# rules of pronunciation of г



## Crescent

Hello all! 

I was just thinking of how is it possible to define the rules for when the letter *г *is pronounced as *в* and when it is not? For some reason I seemed to come to a strange conclusion that in most cases *г* is pronounced as *в*: 
e.g. e*г*o, ниче*г*о etc.

But now I realise that that is rather a silly comment, since words such as *город *will never be pronounced as *вород*. 

The problem is that I am trying to teach this to a non-native speaker (who is French, if that would be of any help at all!) (and of course, I wouldn't have ever thought about it twice myself before I faced this problem ) so... I was wondering if any of our foreros would be kind enough to share some of their knowledge on the subject to help me out? 

Thank you very much in advance!


----------



## Woland

Let me see if I can remember some of the pronounciation rules I was thaught in school.

 1)These are called hard consonants which are pronounced using a different sound in some contexts.
They are are transformed in sas follows:
Б-П; В-Ф ;г-к/в ;д-т ;ж-Ш з-с

For example :
.всего - *f*se*v*a (v becomes F and g becomes v)
зуб - zu*p* (b becomes p)
.завод -zavo*t*
.нож- no*sh*
мог-mo*k*
завтра-za*f*tra
et cetera.

2)Other consonants(deaf consonants) before sound consonants(except for в) are read as follows:
СДЕЛАТь=*z*delat', футбол-fu*d*bol
but свой for example is read as svoi(the rule doesn't apply for V)


----------



## Ptak

Woland said:


> For example :
> .всего - *f*si*v*o (v becomes F and g becomes v)


O is stressed.


----------



## Woland

indeed,sorry,I have already corrected it


----------



## Maroseika

*Г* turns phonetically into *В* only in 2 cases:

1. In the endings of Pronomes.
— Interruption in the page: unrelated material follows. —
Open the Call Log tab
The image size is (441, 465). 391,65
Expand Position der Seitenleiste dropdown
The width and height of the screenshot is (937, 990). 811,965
Adjectives and Numerals in Genitive or Accusive: чего, хорошего, первого, etc.
2. In some Pronomes (etimologically also originating from the Gen./Acc.): итого, всего, ничего, etc. (I'm not sure too many unmentioned remains...).

The reason I guess is that unstressed combination *ог/ег* is very inconvinient to pronounce in Russian.


----------



## Crescent

Thank you very much to everyone for their help! 



Woland said:


> For example :
> .всего - *f*se*v*a (v becomes F and g becomes v)
> зуб - zu*p* (b becomes p)
> 
> 2)Other consonants(deaf consonants) before sound consonants(except for в) are read as follows:
> СДЕЛАТь=*z*delat', футбол-fu*d*bol
> but свой for example is read as svoi(the rule doesn't apply for V)


 
Sorry, Woland, may I throw up a hand of protest, please?  I'm afraid that after reading your post, I sat there for ten minutes trying to pronounce the words in your list, and to figure out whether or not I do indeed pronounce them as you say the grammar rules state..

And I don't think I do..  See, this is a really hard thing for me to judge -because being a native speaker, I don't pay any attention to it at all! Ever! So.. I don't know.

What do the other foreros think? Do we really say ''всего - *f*se*v*a,зуб - zu*p'*' etc? 
I'm still very grateful for your help!


----------



## Crescent

Maroseika said:


> *Г* turns phonetically into *В* only in 2 cases:
> 
> 1. In the endings of Pronomes. Adjectives and Numerals in Genitive: чего, хорошего, первого, etc.
> 2. In some Pronomes (etimologically also originating from the Gen.): итого, всего, ничего, etc. (I'm not sure too many unmentioned remains...).
> 
> The reason I guess is that unstressed combination *ог/ег* is very inconvinient to pronounce in Russian.


 
Hi, Maroseika! 

First of all - a big thank you. This is probably just what I need - as long as I am able to figure out all of the ''code'' language of genetives and pronomes. 

By the way, what exactly are ''*pronomes*''? I'm terribly confused: did you perhaps mean ''*pronouns*'' and accidently mixed it up with the french ''*prénoms'*'? 
And if this is so, how is it possible for words such as _*итого, всего, ничего*_ to be pronouns? (mestoimeniya ) 
Or maybe it's just that I really struggle with identifying some of the grammatical functions of words...

In any case, thank you for your patience and please don't run out of it!


----------



## Ptak

Crescent said:


> What do the other foreros think? Do we really say ''всего - *f*se*v*a


We say fsiv*o*.


----------



## Maroseika

Crescent said:


> By the way, what exactly are ''*pronomes*''? I'm terribly confused: did you perhaps mean ''*pronouns*'' and accidently mixed it up with the french ''*prénoms'*'?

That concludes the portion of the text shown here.